* **PROBLEM**
Every line of the listing below from the one with "Click the Plymouth Argyle club crest" up to and including the one with "Click the Instagram camera icon in the image" should be retyped exactly, and nothing else; pictures are not part of the copy.

* **GIVEN INFORMATION**
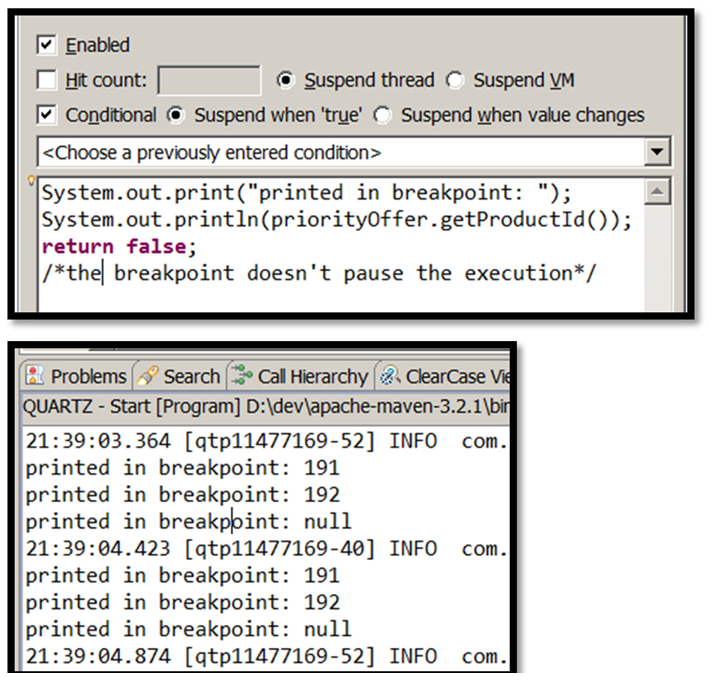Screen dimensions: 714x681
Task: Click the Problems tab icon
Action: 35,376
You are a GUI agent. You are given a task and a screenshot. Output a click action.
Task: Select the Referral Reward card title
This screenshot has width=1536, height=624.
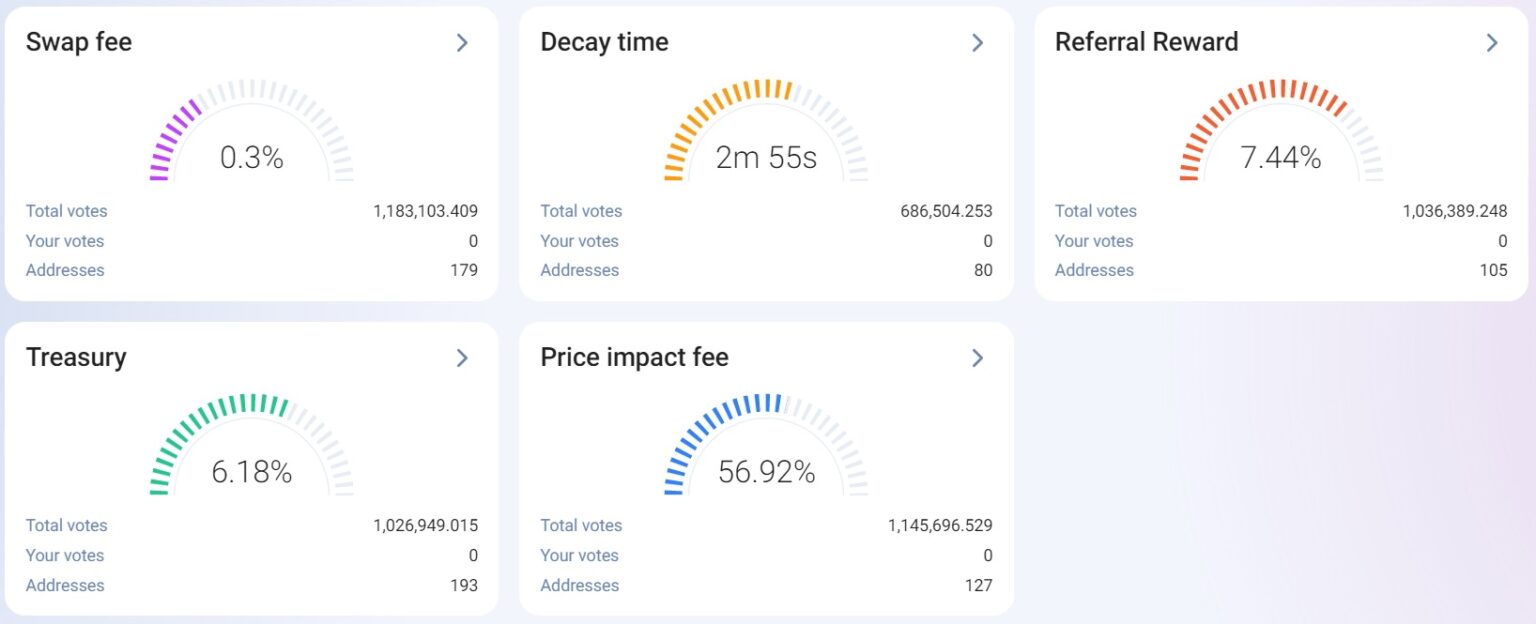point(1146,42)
* * *
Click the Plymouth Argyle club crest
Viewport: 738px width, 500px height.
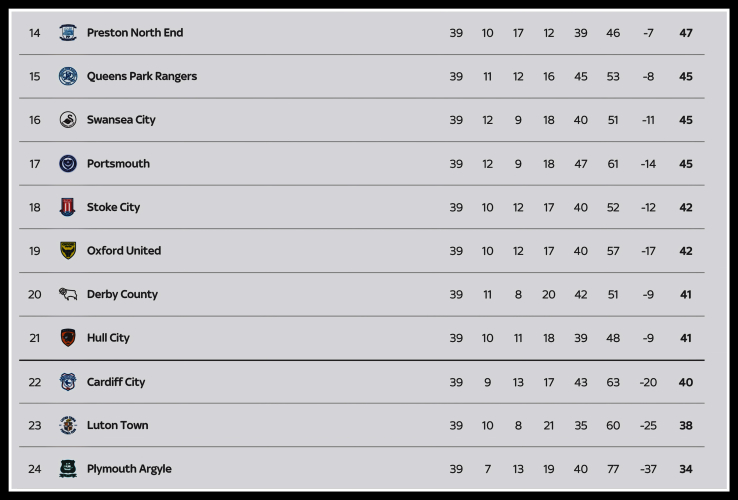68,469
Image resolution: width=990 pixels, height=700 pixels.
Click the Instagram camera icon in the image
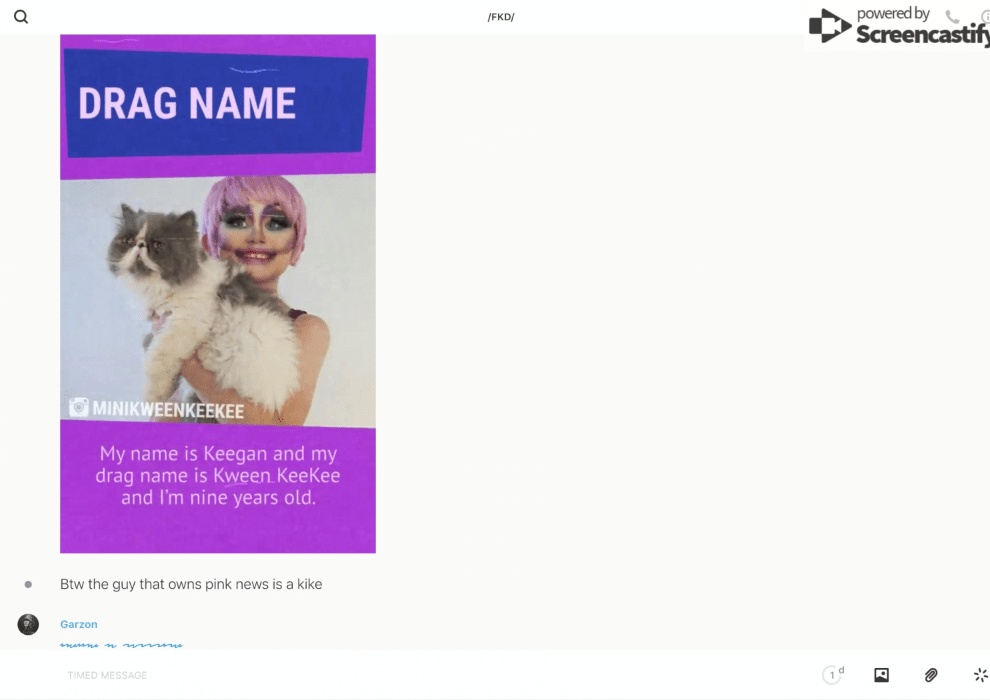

* **EXERCISE RESULT**
Click the Plymouth Argyle club crest
Viewport: 738px width, 500px height.
68,469
Image resolution: width=990 pixels, height=700 pixels.
Click the Instagram camera icon in the image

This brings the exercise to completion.